I’d been searching for clarity on a number of things and I’d made a number of decisions about these. Firstly, although I had gotten a two year UK work visa before I left, with the possibility of staying on longer than the eight weeks, I decided to go back home. I wasn’t ready to let go of my business that I’d worked so hard for. I couldn’t imagine selling my home and getting my family to look after my dogs. I didn’t want to run away from people that had hurt me. I knew that I loved travelling but I also knew just how much I love the Sunshine Coast and doing what I do. I felt inspired to go home and make my business bigger and better than ever before.
On a personal level, I felt content on following my heart back home. Without expectations. I knew in my heart that I could easily get hurt or be let down again but I was okay with that. The risk didn’t scare me… I trusted that I knew what I needed to do for me, to be true to myself. The Camino had opened up my heart, my mind, my life. I was filled with immense gratitude for the experience.
As I was finishing up on the rocks, I saw a few other pilgrims arriving. I ran into Dave and gave him a big hug.
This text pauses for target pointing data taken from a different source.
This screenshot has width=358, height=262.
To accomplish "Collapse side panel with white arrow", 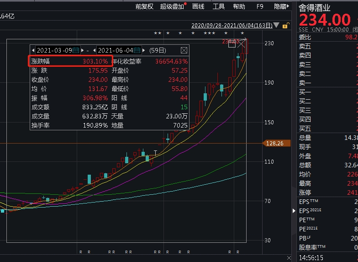I will click(295, 211).
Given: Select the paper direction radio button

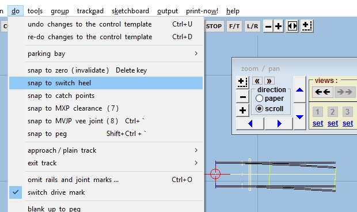Looking at the screenshot, I should (259, 99).
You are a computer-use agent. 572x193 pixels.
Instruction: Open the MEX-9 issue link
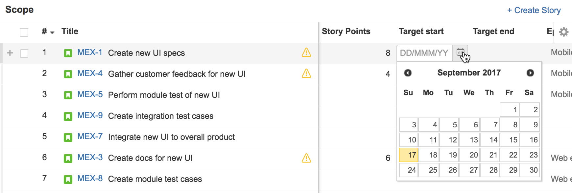coord(90,116)
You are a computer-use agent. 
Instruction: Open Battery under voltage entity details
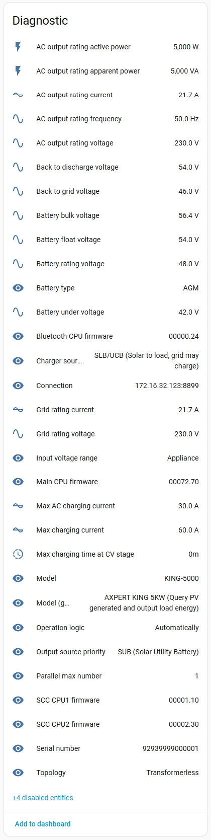(106, 312)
I felt so happy to see him and he was just as emotional as me. As I left him to have his moment. I knew that I might never see him again and that was okay. I would be forever grateful for his friendship and his gift of kindness.
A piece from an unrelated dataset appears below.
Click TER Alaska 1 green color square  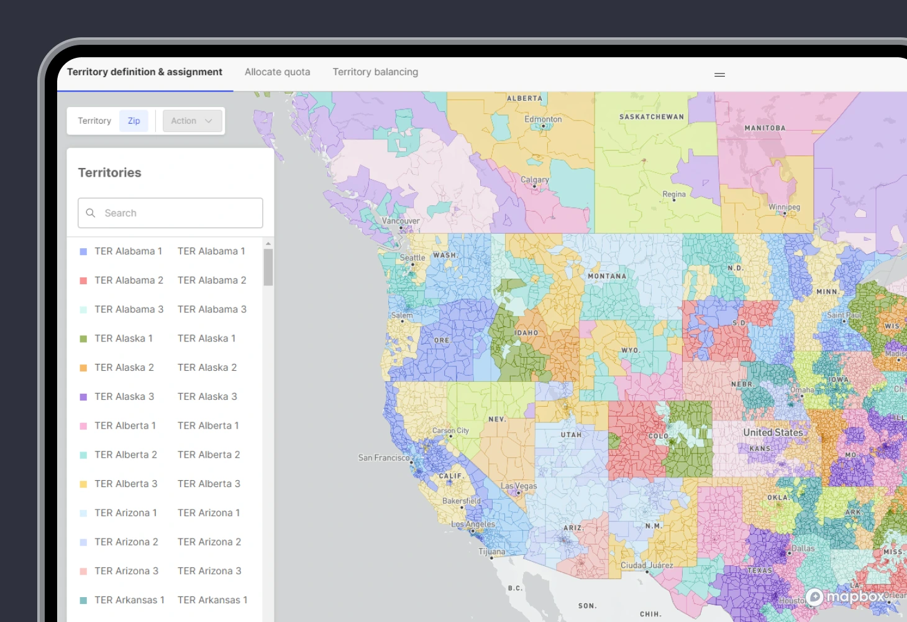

After going out to dinner with Simone, I headed back to the hostel. This would be my last night in an albergue. At least I wouldn’t have to worry about bed bugs for a while.
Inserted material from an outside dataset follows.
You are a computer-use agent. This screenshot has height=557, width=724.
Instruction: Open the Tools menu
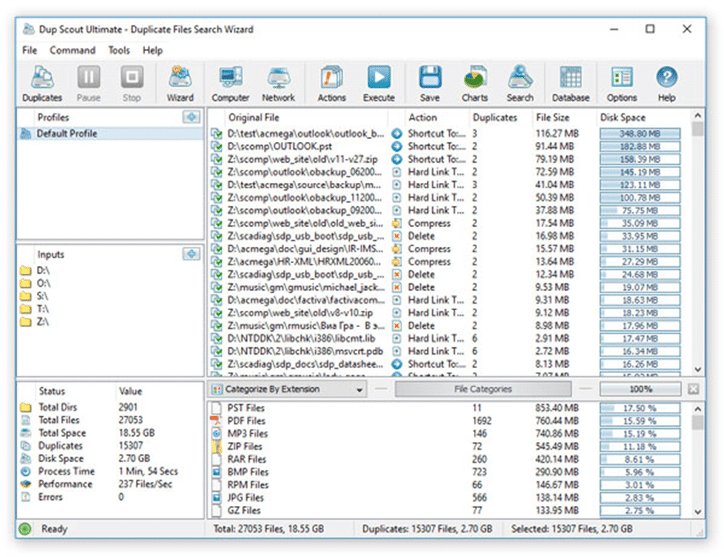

I was so excited about having finished the walk. I didn’t care about the next day would bring, or the one after. I had total trust that everything was exactly the way it was meant to be and that if anything changed it would be okay. I trusted in my journey. I trusted in my purpose.
I was ready to wake up and catch a bus, yep a BUS. It felt really weird not having to prepare for walking the next day. I had no idea where I was going to next or how I was getting there. And that was okay. All I knew was that I just had a return flight home on the 9th of November. I was excited about the unknown.
Awareness Gained Along The Way
The fear was a gift of staying present in the moment.
The solitude was a gift to process who I am.
I was reminded of how my lack of preparation in learning the language and caused me to miss opportunities to communicate with the locals.
The arrival into Muxia made my heart feel complete. It had known from day one that my Camino journey would end here.
The swim was like a re-birthing. I let go of anything that wasn’t serving me.
During my moment at the rocks, I felt like I’d been stripped down to total rawness. I had been at my most vulnerable self the entire trip. I had been challenged emotionally, physically and mentally. Although I felt completely exhausted and sore, and although I was alone, dressed in my daggiest clothes and with no makeup, I felt the most beautiful I had in my whole life.
I found the meaning of being content in the moment and that is the gift of happiness.
I loved my own company and had arrived at a place of self-love.